13. A desuperheater, comprising:

a desuperheater body; and

a showerhead coupled to the desuperheater body, the showerhead comprising:

at least one access port formed in the body along the central passage;

14. The desuperheater of claim 13, wherein the spray head comprises a first inlet port and a second inlet port, wherein the first inlet port is spaced apart from the second inlet port along the longitudinal axis.

15. The desuperheater of claim 13, further comprising a plug movably disposed within the body of the spray head to control fluid flow through the inlet port and out of the spray head.

16. A desuperheater according to claim 13, wherein the first flow passage has a first variable cross-section and the second flow passage has a second variable cross-section such that fluid exiting the exit opening via the first flow passage has a first pressure and fluid exiting the exit opening via the second flow passage has a second pressure that is different from the first pressure when the inlet of the second flow passage is not fully open.

17. The desuperheater of claim 13, wherein the nozzle comprises a single chamber disposed between and fluidly connecting each of the flow passages with the exit opening of the nozzle, wherein each of the flow passages has an outlet injected into the single chamber such that the flow passages are independently coupled to the single chamber.

18. The desuperheater of claim 13, wherein the nozzle comprises a first chamber and a second chamber, wherein the first chamber is disposed between and fluidly connects the first flow passage and the exit opening of the nozzle, and wherein the second chamber is disposed between and fluidly connects the second flow passage and the exit opening of the nozzle.

19. A desuperheater according to claim 18, wherein the first chamber and the second chamber are arranged concentrically.

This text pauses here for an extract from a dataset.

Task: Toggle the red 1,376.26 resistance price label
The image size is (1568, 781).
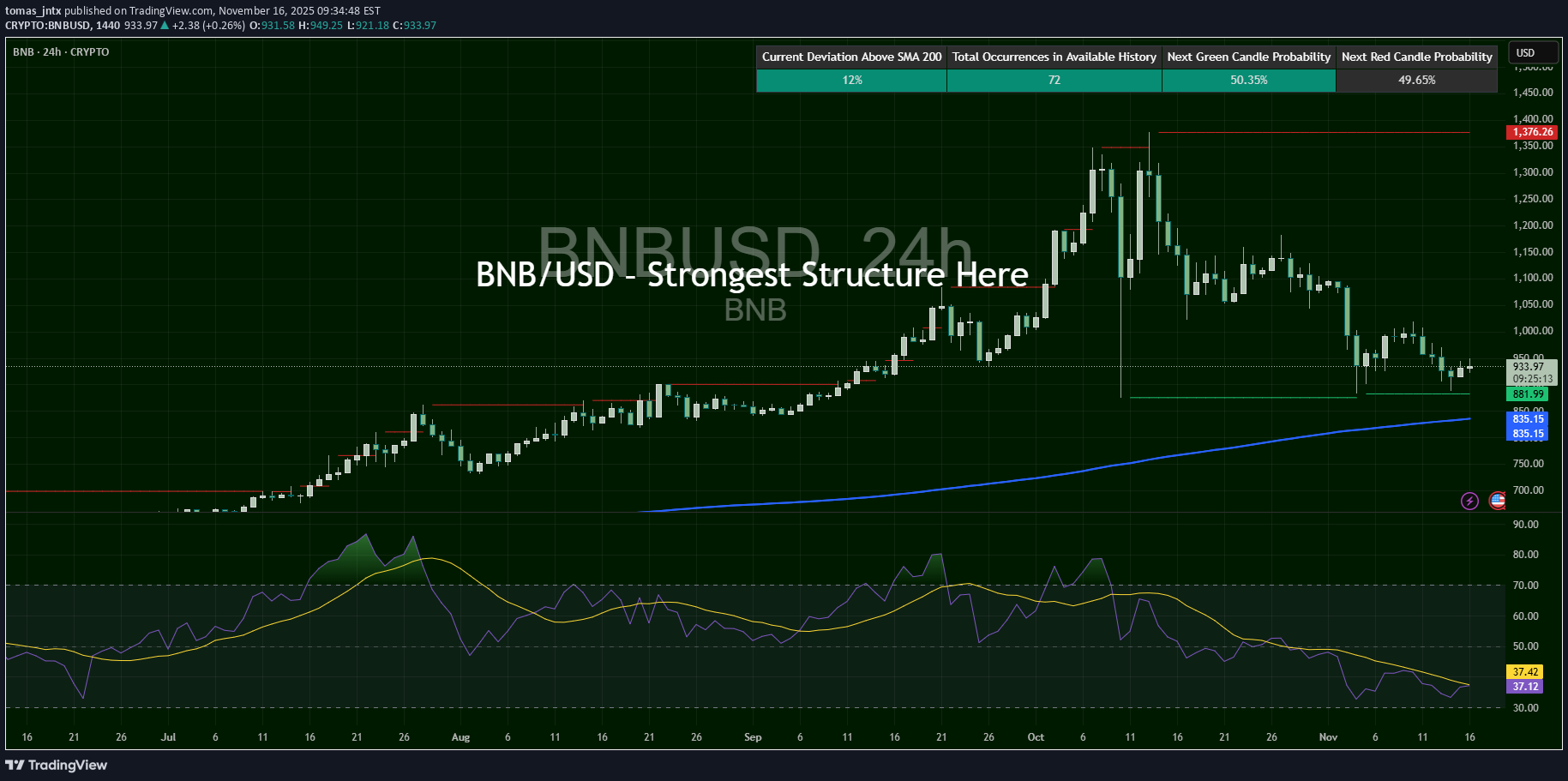Action: tap(1531, 132)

20. The desuperheater of claim 13, wherein the first flow path has a first inlet fluidly connecting the inlet port with the outlet opening, and wherein the second flow path has a second inlet fluidly connecting the inlet port with the outlet opening, the second inlet being spaced apart from the first inlet.

21. A method of manufacturing a showerhead for a desuperheater using additive manufacturing techniques, the method comprising:

generating a showerhead for a desuperheater using additive manufacturing techniques, the generating comprising:

a body forming the spray head, the body having an outer surface and defining a central passage extending along a longitudinal axis, the body being adapted to be connected to a fluid source;

forming at least one access port in the body along the central passageway;

forming at least one nozzle disposed adjacent the outer surface of the body, the nozzle having at least one exit opening and forming a plurality of flow passages providing fluid communication between an entry port and the exit opening of the nozzle, wherein a first flow passage of the plurality of flow passages follows a first non-linear path and has a first distance, and wherein a second flow passage of the plurality of flow passages follows a second non-linear path and has a second distance different from the first distance.